▸ **EXTRACTED INFORMATION**
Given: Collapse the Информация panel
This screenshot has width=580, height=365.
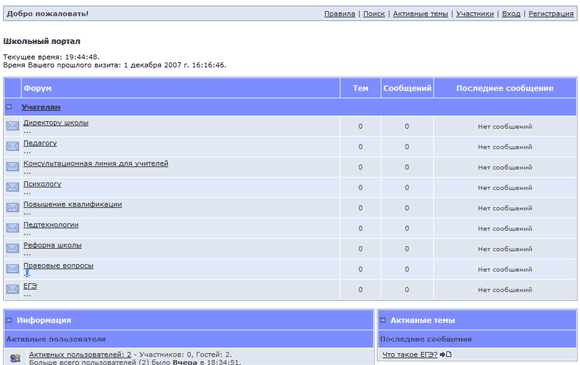Looking at the screenshot, I should click(9, 320).
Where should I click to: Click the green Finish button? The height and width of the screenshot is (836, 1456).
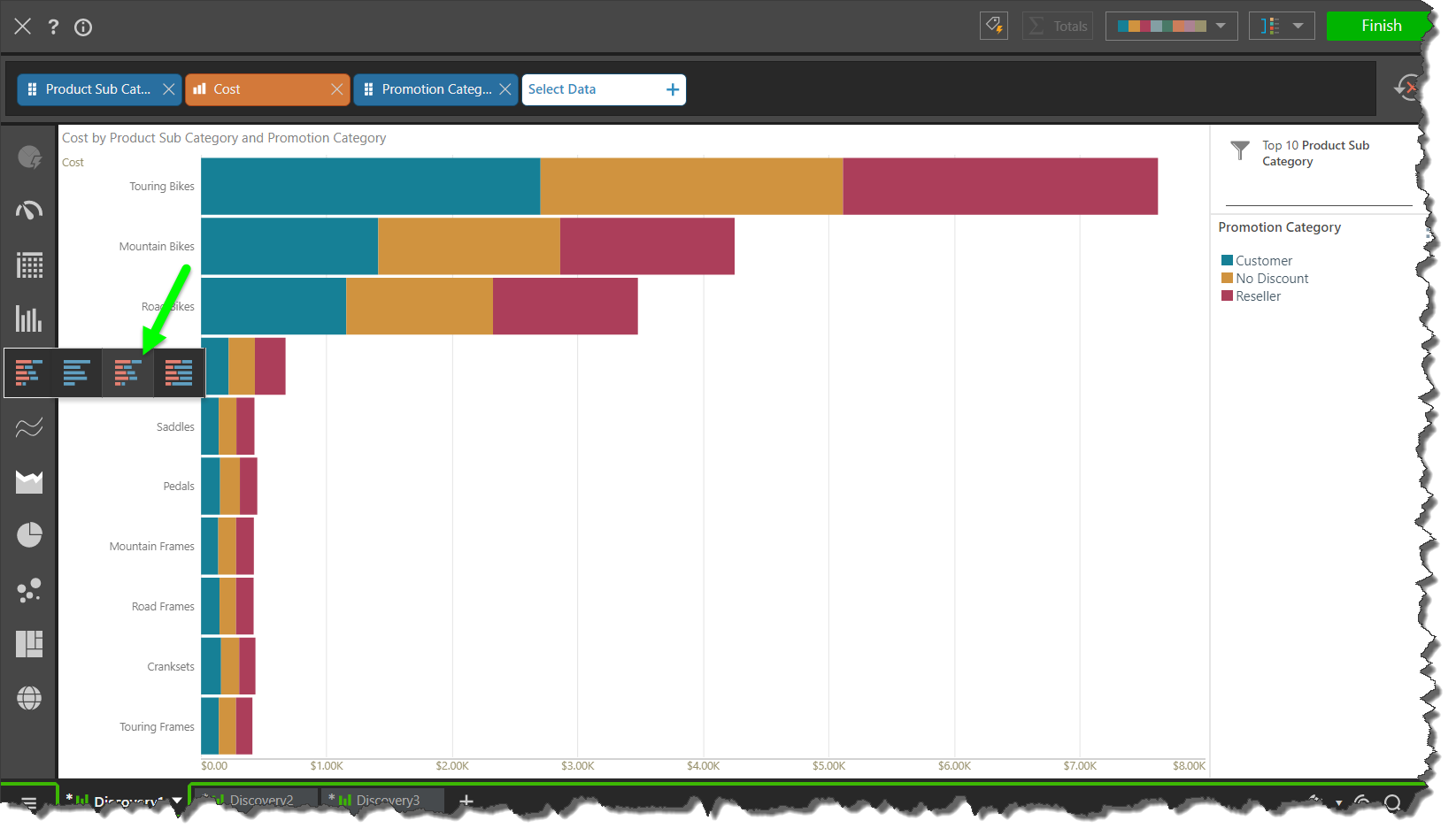point(1381,26)

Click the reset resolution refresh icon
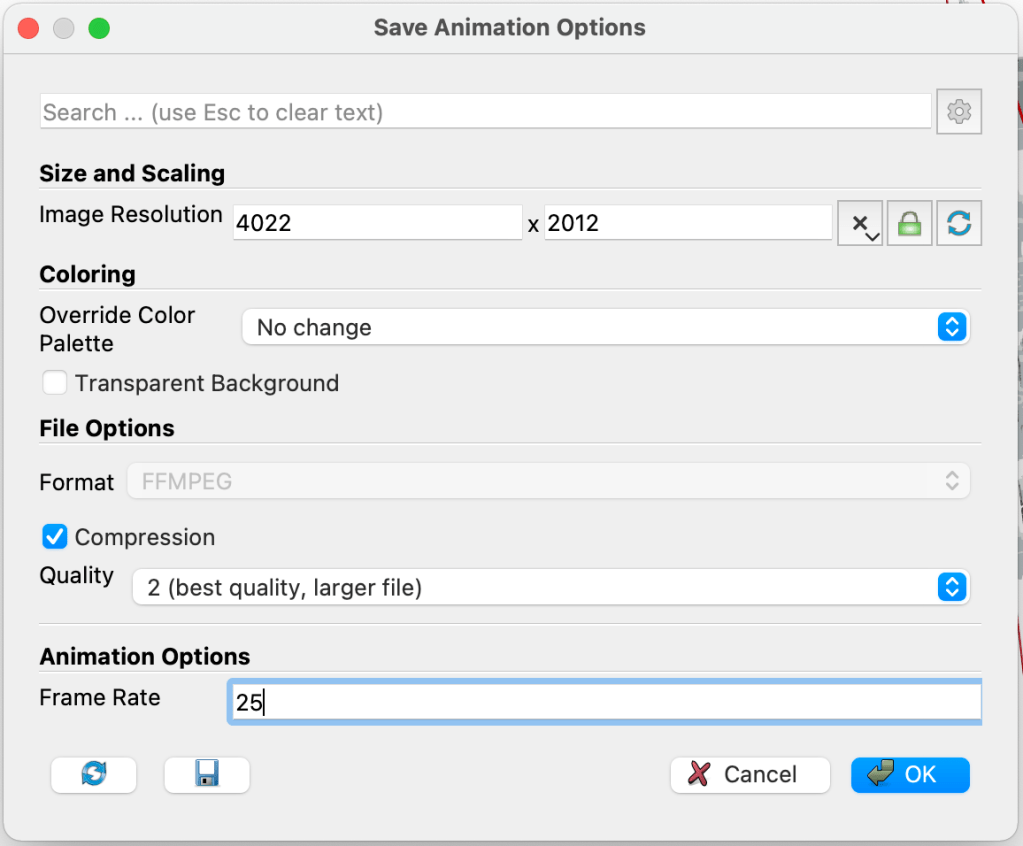958,224
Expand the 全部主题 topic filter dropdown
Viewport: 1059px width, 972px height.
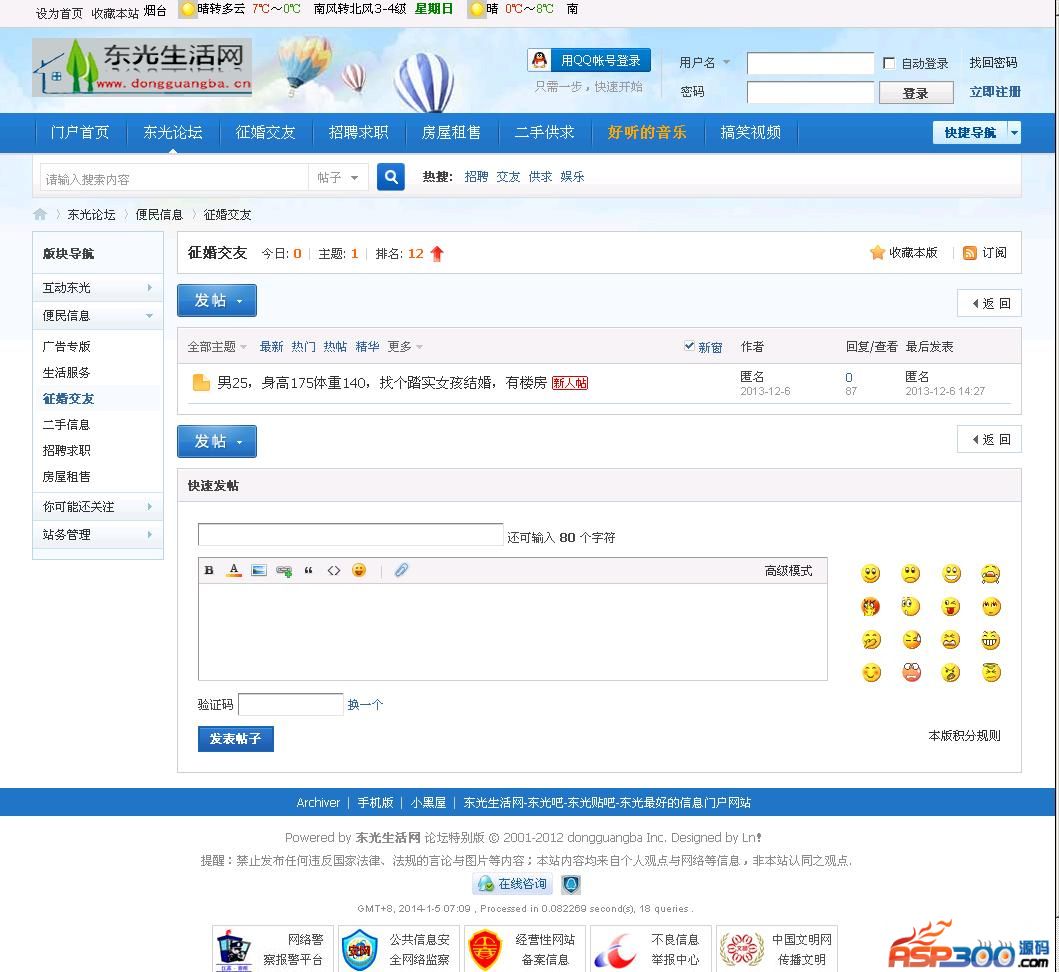[x=217, y=347]
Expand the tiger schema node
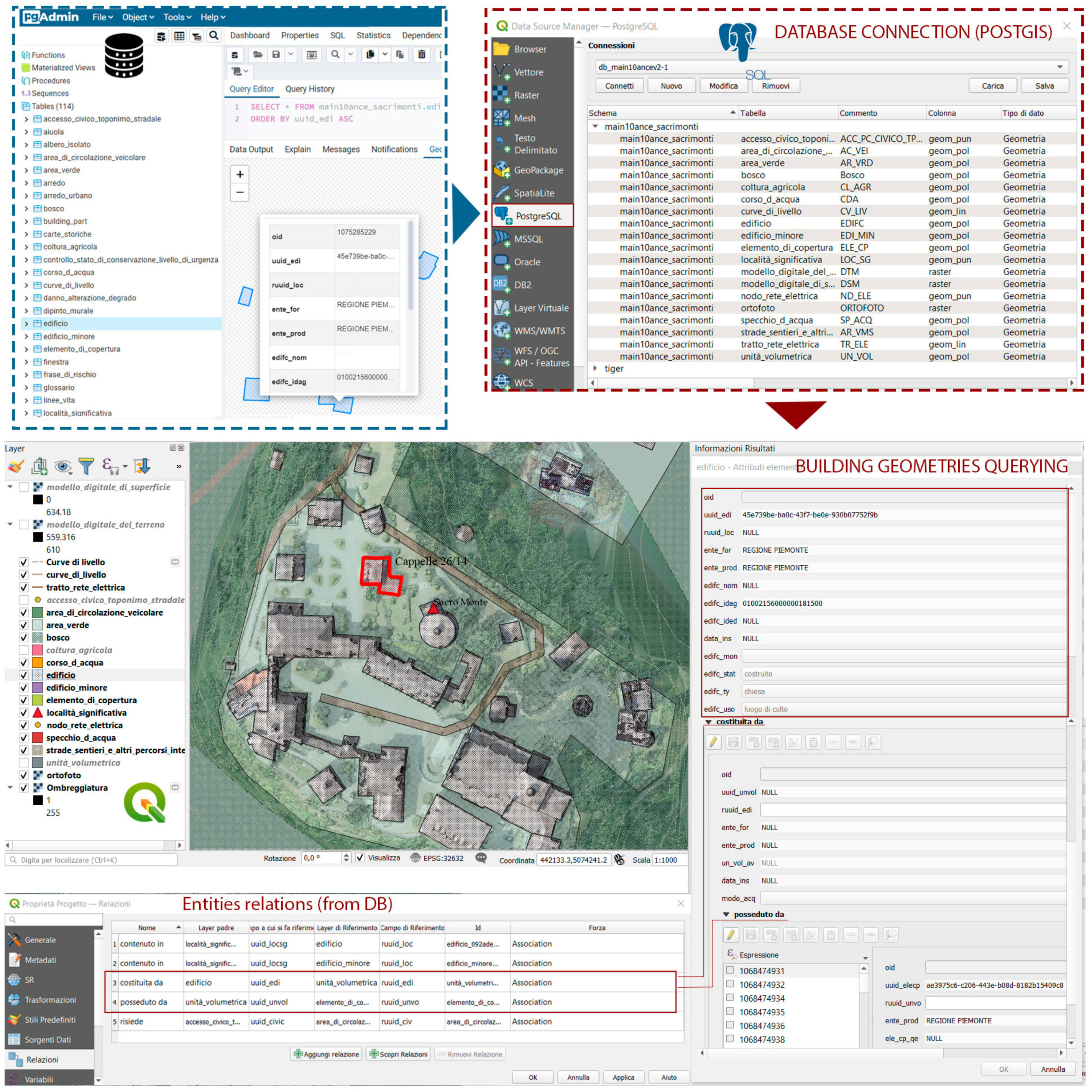Screen dimensions: 1092x1092 click(x=594, y=368)
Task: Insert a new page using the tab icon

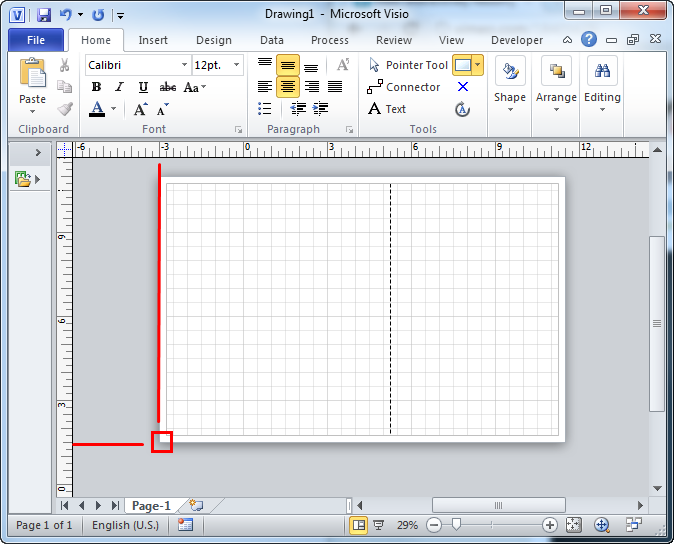Action: (196, 506)
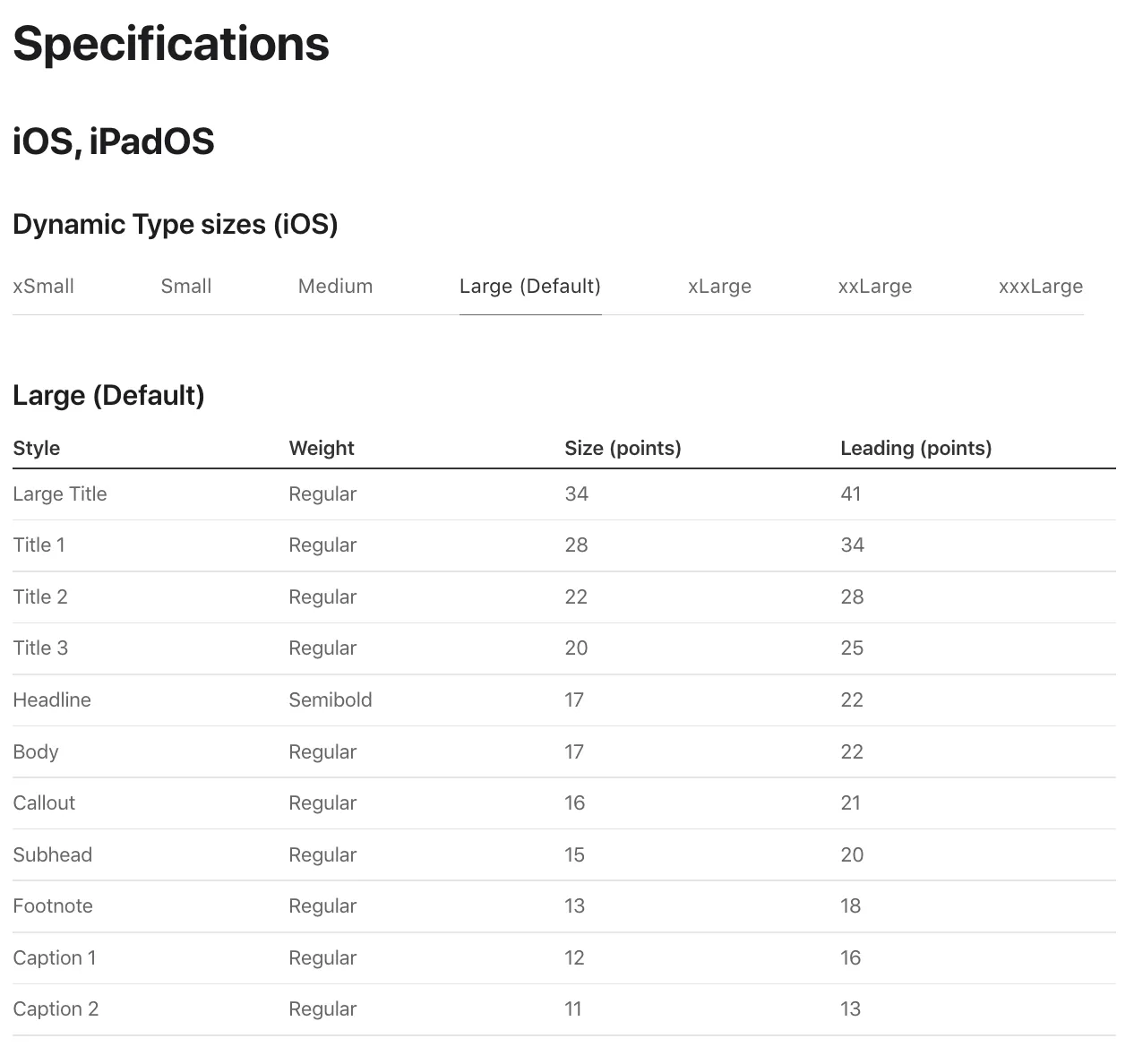Click the Style column header

tap(37, 448)
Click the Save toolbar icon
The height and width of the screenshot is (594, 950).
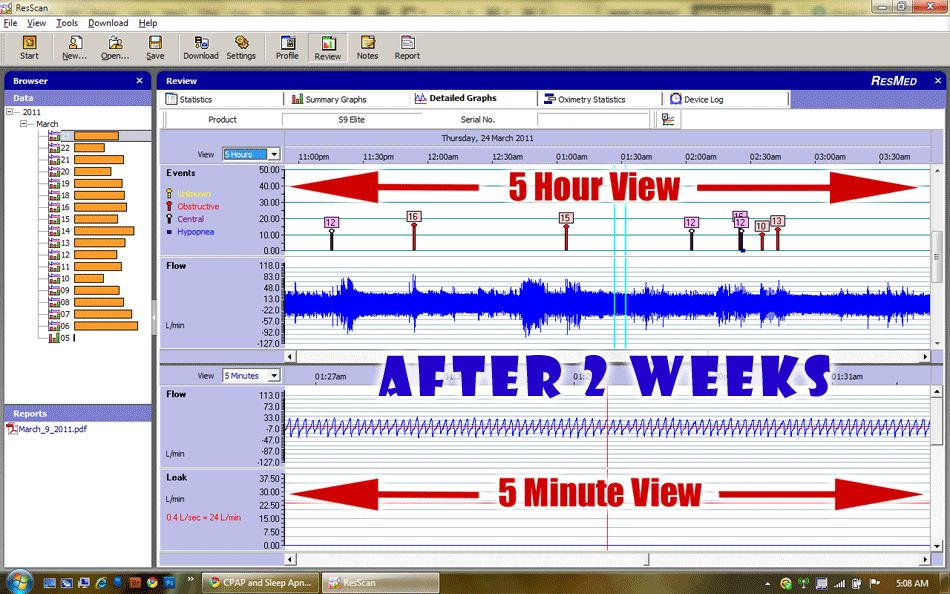coord(155,47)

▸ **SET TASK**
Please return each of the rows above word for word, leaving out the pictures.

▸ **RESULT OF THE TASK**
Given: Collapse the Информация panel
This screenshot has width=580, height=365.
Looking at the screenshot, I should click(9, 320).
Where should I click to: Click the green Finish button? The height and width of the screenshot is (836, 1456).
point(1381,26)

Click the reset resolution refresh icon
958,224
Expand the 全部主题 topic filter dropdown
Viewport: 1059px width, 972px height.
[x=217, y=347]
Expand the tiger schema node
Screen dimensions: 1092x1092 click(x=594, y=368)
Task: Insert a new page using the tab icon

Action: (196, 506)
Click the Style column header

tap(37, 448)
Click the Save toolbar icon
The height and width of the screenshot is (594, 950).
coord(155,47)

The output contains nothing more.